:: What you have to do ::
Format the records from the line containing "The height and width of the screenshot is (645, 1035)." to the end, that line included, as a JSON list of strings with one string per line. Skip blank lines and leave out the pictures.
────────
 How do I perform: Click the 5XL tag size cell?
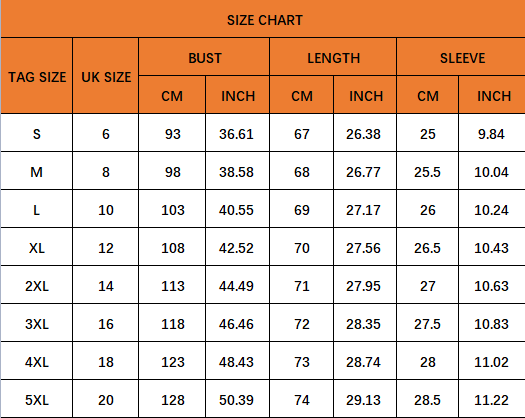(x=37, y=399)
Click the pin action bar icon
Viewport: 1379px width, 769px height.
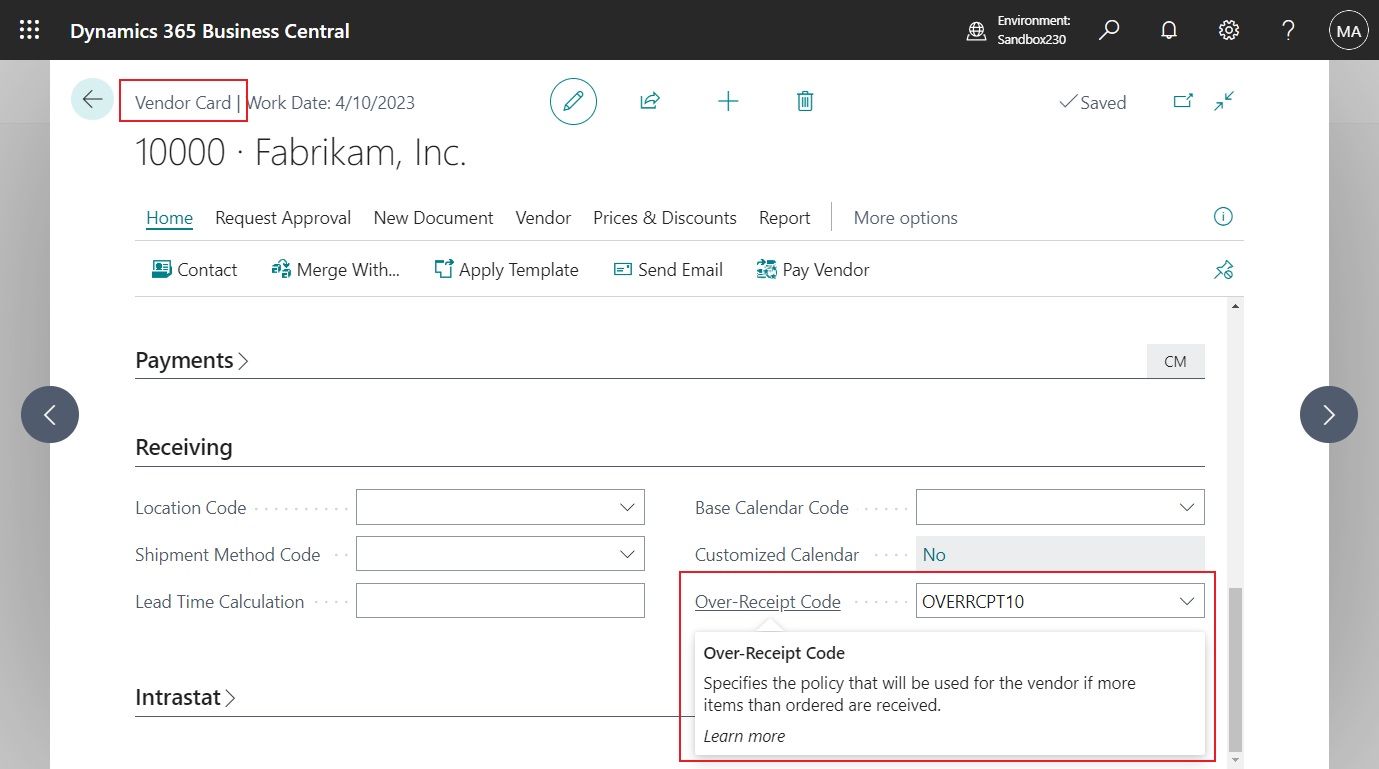pyautogui.click(x=1223, y=270)
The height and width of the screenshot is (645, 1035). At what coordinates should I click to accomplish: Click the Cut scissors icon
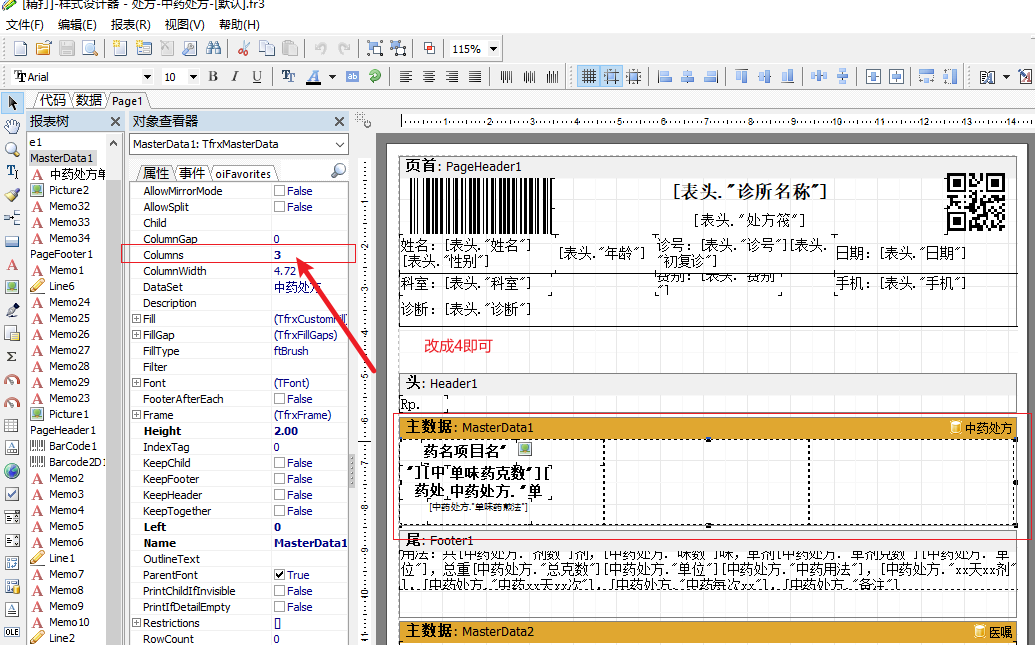244,48
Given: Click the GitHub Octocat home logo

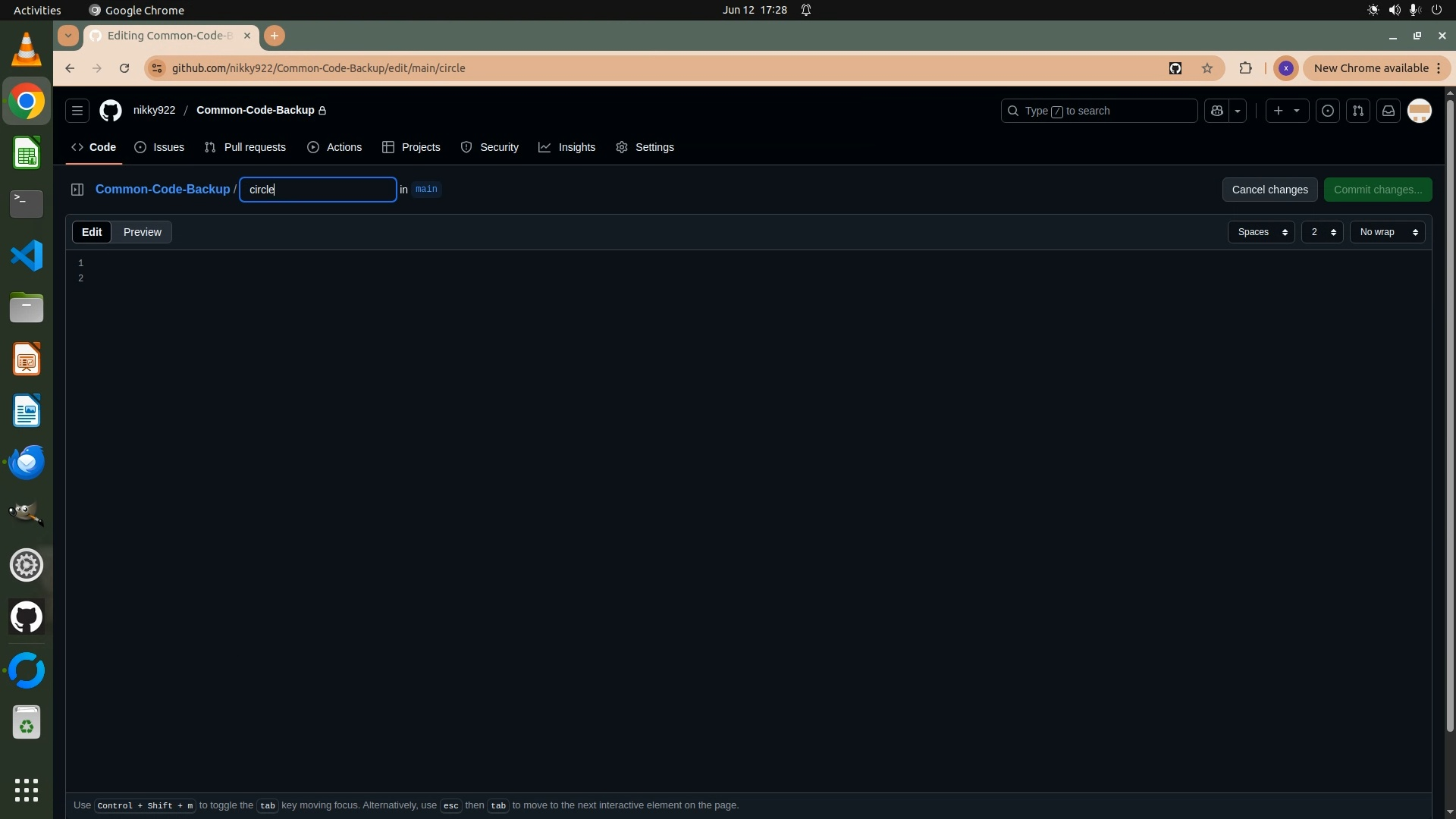Looking at the screenshot, I should pos(111,111).
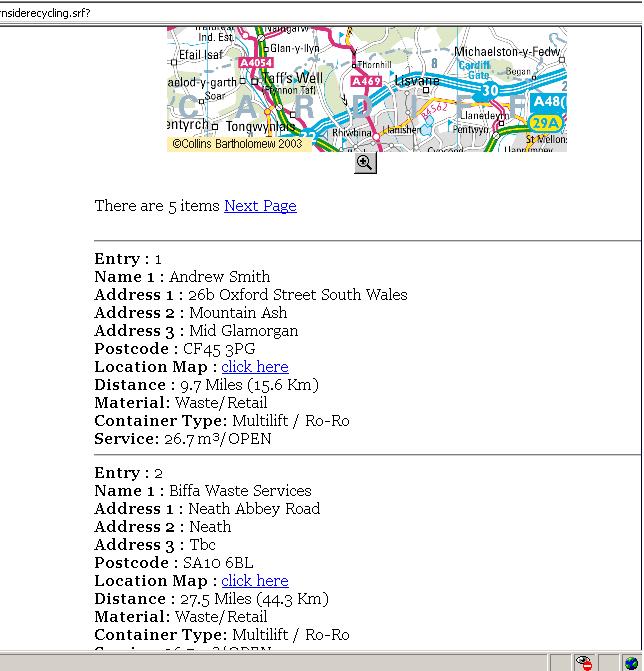Click Tongwynlais on the map
The width and height of the screenshot is (644, 671).
point(259,127)
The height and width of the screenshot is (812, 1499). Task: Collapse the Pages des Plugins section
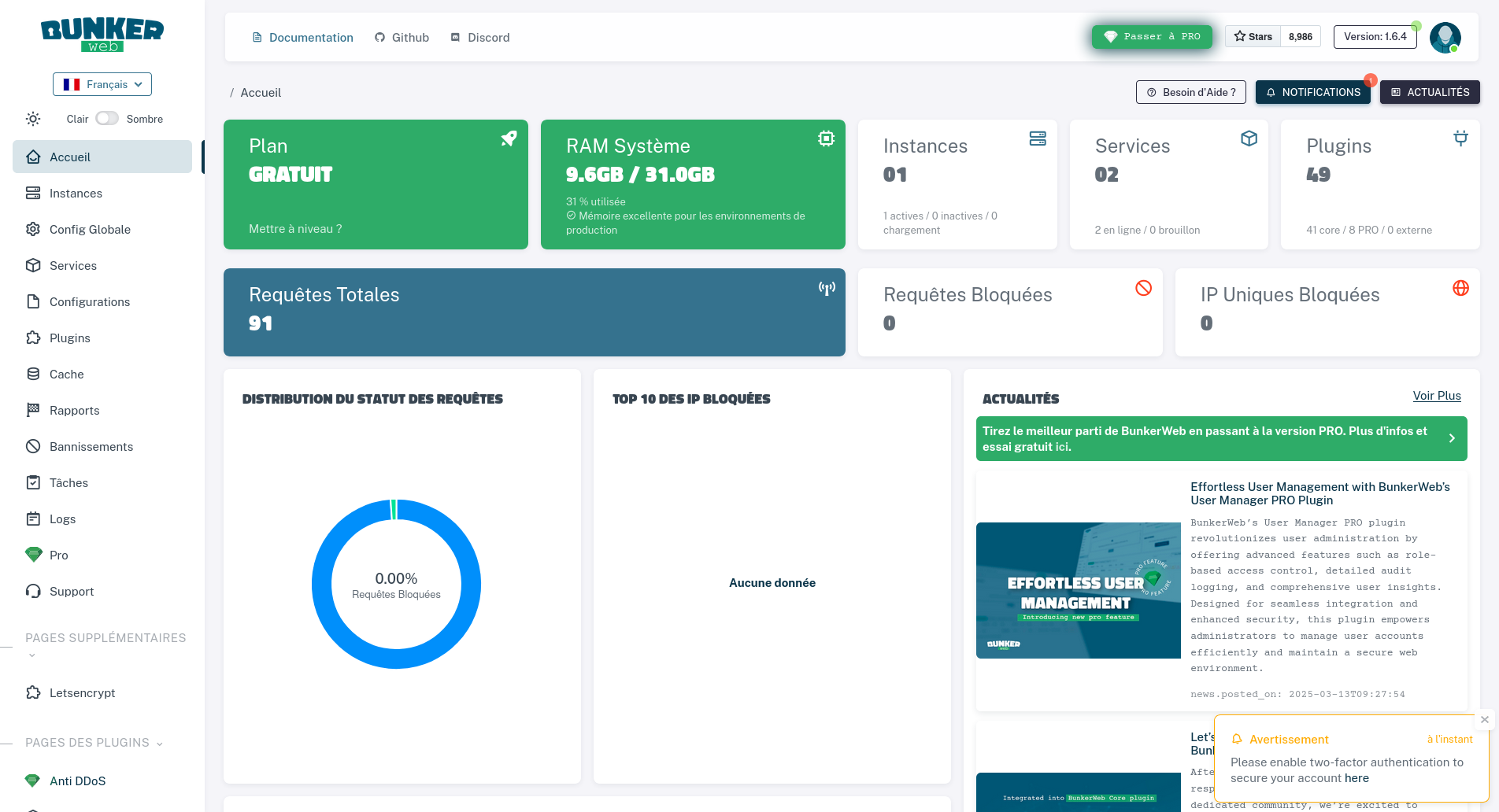(x=160, y=743)
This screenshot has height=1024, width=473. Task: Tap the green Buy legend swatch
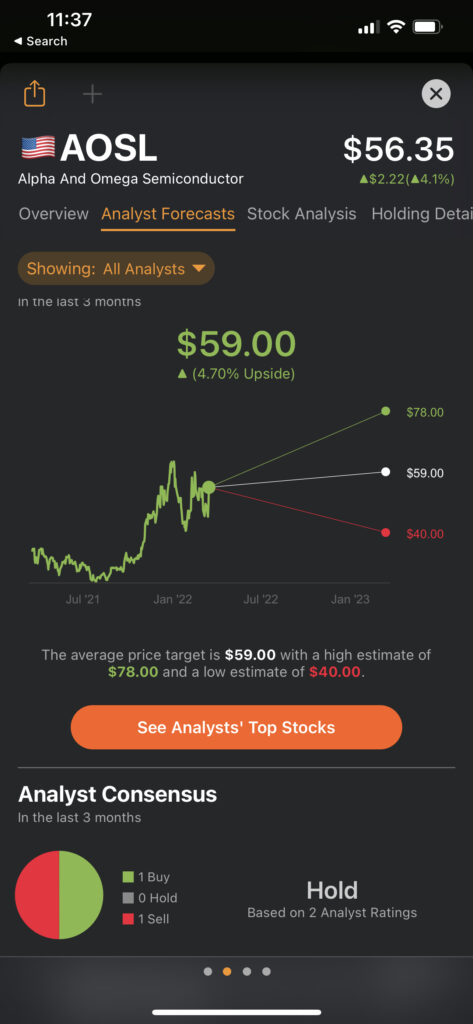pyautogui.click(x=128, y=877)
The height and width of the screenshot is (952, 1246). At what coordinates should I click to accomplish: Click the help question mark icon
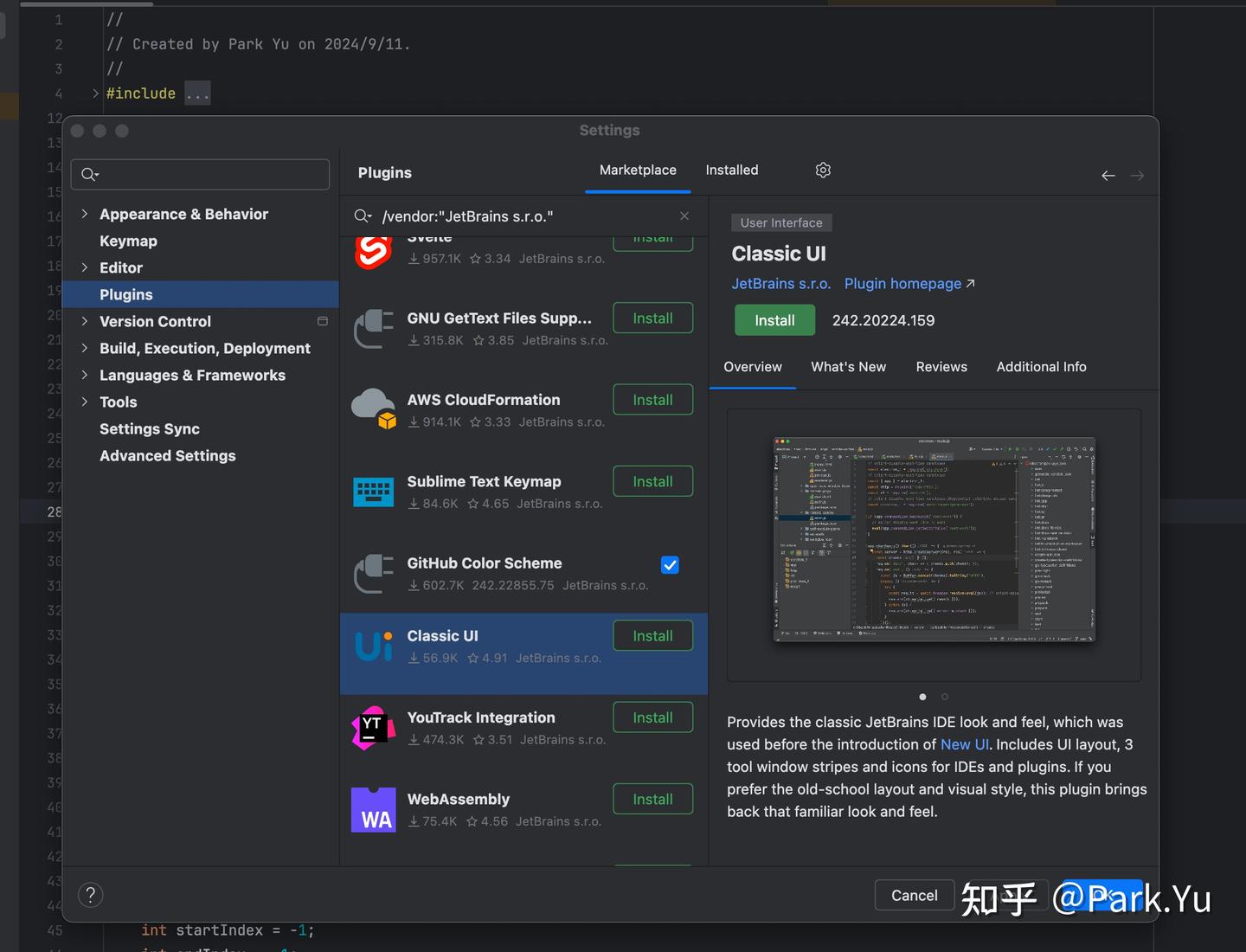pos(91,894)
────────
:: Answer to this exercise ::
[
  "The height and width of the screenshot is (645, 1035). At what coordinates should I click to accomplish: Click the Cut scissors icon",
  "244,48",
  "Given: Click the GitHub Octocat home logo",
  "Looking at the screenshot, I should pos(111,111).",
  "Click Tongwynlais on the map",
  "The width and height of the screenshot is (644, 671).",
  "point(259,127)",
  "The height and width of the screenshot is (812, 1499). Task: Collapse the Pages des Plugins section",
  "(x=160, y=743)",
  "This screenshot has height=1024, width=473. Task: Tap the green Buy legend swatch",
  "pyautogui.click(x=128, y=877)",
  "The height and width of the screenshot is (952, 1246). At what coordinates should I click to accomplish: Click the help question mark icon",
  "pos(91,894)"
]